To build further on Sunday's post, today Eugene Robinson returns again to the delusive psychology of the White House in the wake of "the Decider's" Monday press conference:
According to the Iraqi government, 3,438 civilians were killed in
July, making it the bloodiest month since the invasion. The president
was asked yesterday whether the failure of the U.S.-backed "unity"
government to stem the orgy of sectarian carnage disappoints him, and
he said that no, it didn't. How, I wonder, is that possible? Does he
believe it would be a sign of weakness to admit that the flowering of
democracy in Iraq isn't going exactly as planned? Does he believe
saying everything's just fine will make it so? Is he in denial? Or do
3,438 deaths really just roll off his back after he's had his workout
and a nice bike ride?
"I hear a lot of talk about civil war" in
Iraq, he allowed -- much of it apparently from his own generals, who
have been increasingly bold in using the once-forbidden phrase -- but
all that talk doesn't seem to penetrate very far. To the president, is
all the bad news from Iraq just "talk" without objective reality?
Unfortunately, democracy-promotion so far consists of building the most transparent of facades as a backdrop for freedom proclamations; all the while the facades themselves are busily burning down.

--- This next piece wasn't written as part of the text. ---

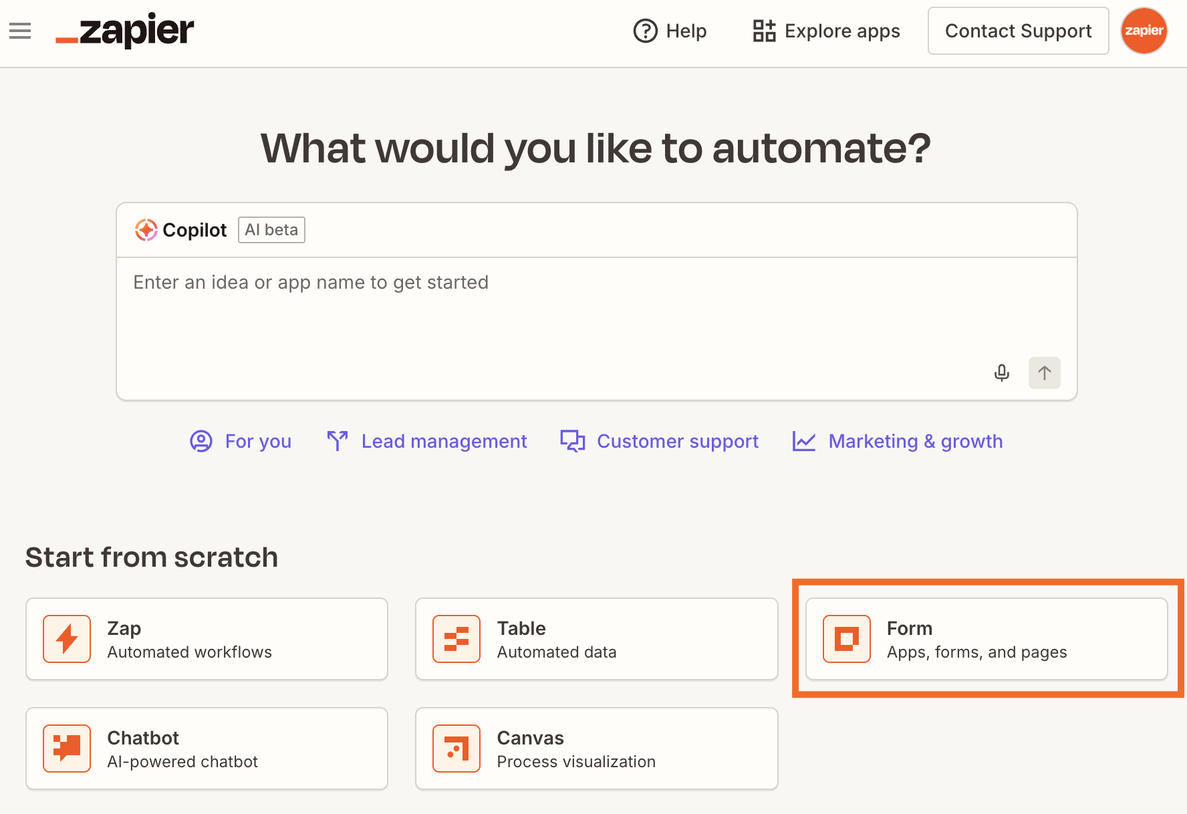Open the Zapier profile avatar menu
Image resolution: width=1187 pixels, height=814 pixels.
click(1144, 30)
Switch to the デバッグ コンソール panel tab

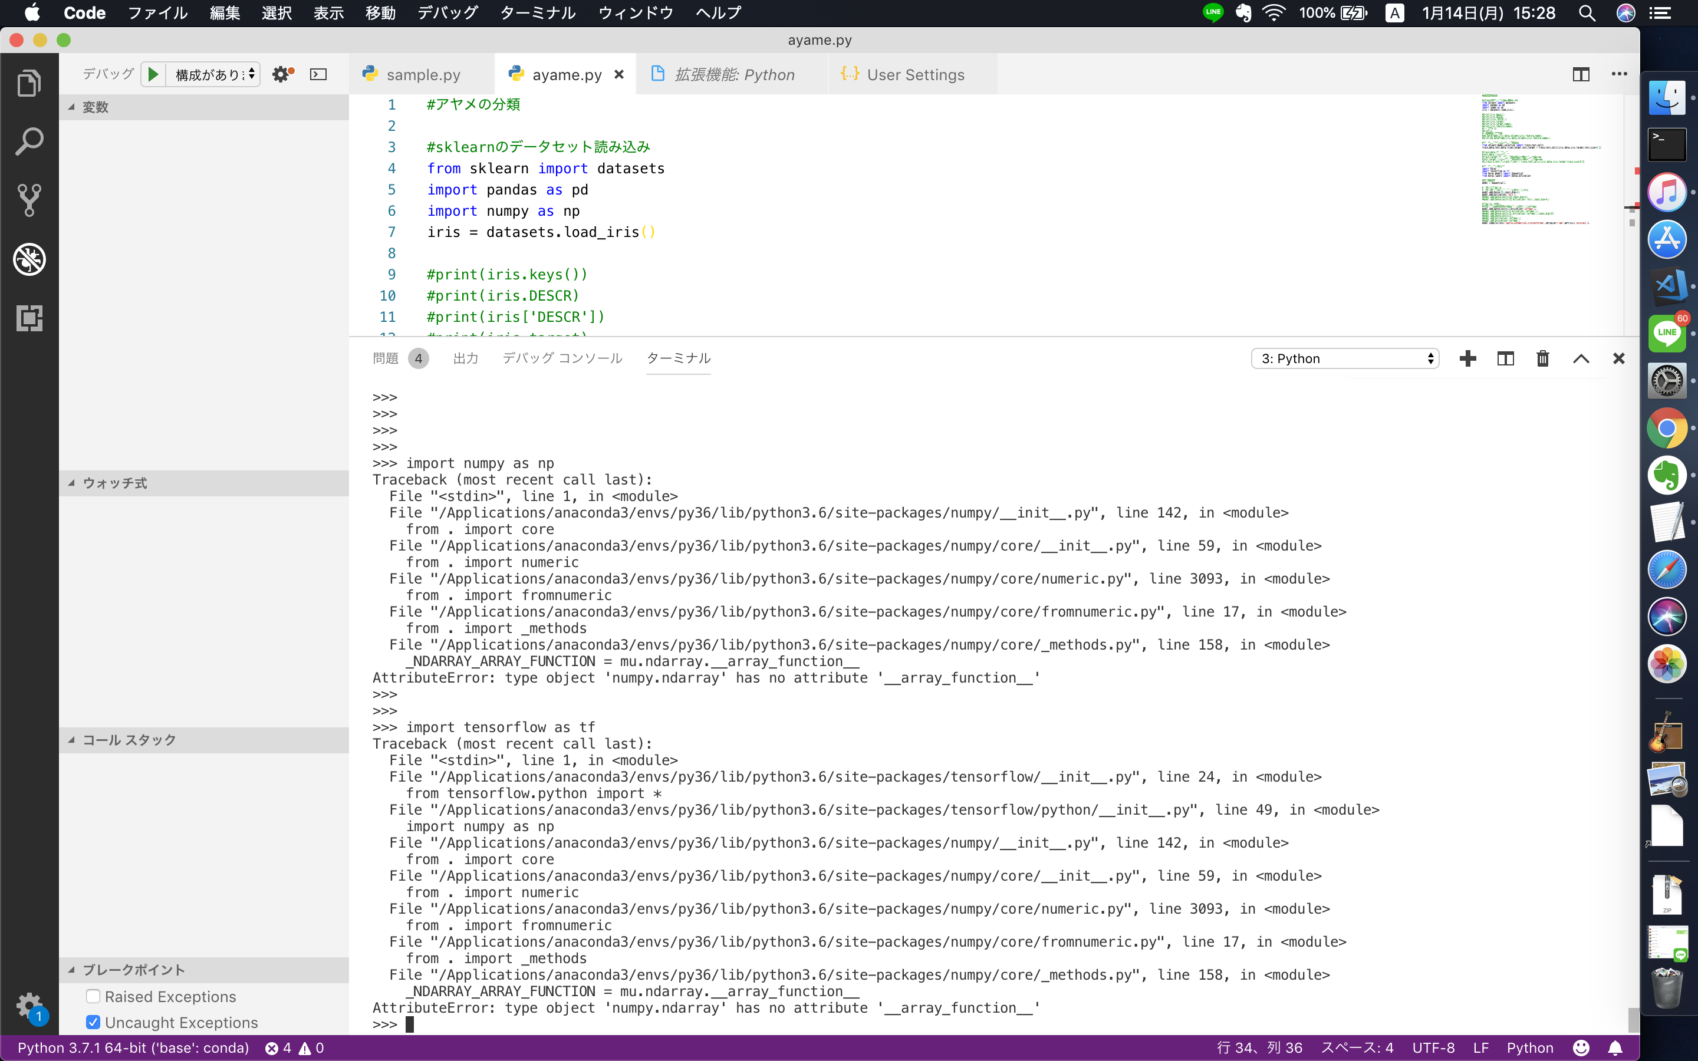click(x=562, y=358)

In his news conference, the Decider did make a couple of nods to
objective reality. He admitted in plain language that Iraq had nothing
to do with the Sept. 11 attacks and possessed no weapons of mass
destruction -- in other words, that his rationale for this elective,
preemptive war had no substance.
Indeed, Bush did, in his customarily slippery version of straight talk:
Nothing, except for it's part of -- and nobody has
ever suggested in this administration that Saddam Hussein ordered the
attack. Iraq was a -- the lesson of September the 11th is, take threats
before they fully materialize, Ken. Nobody has ever suggested that the
attacks of September the 11th were ordered by Iraq.
After such grand lies, what sad and hollow little lies (every sane person agrees Osama bin Laden was the attacks' motivator) to which they are now reduced.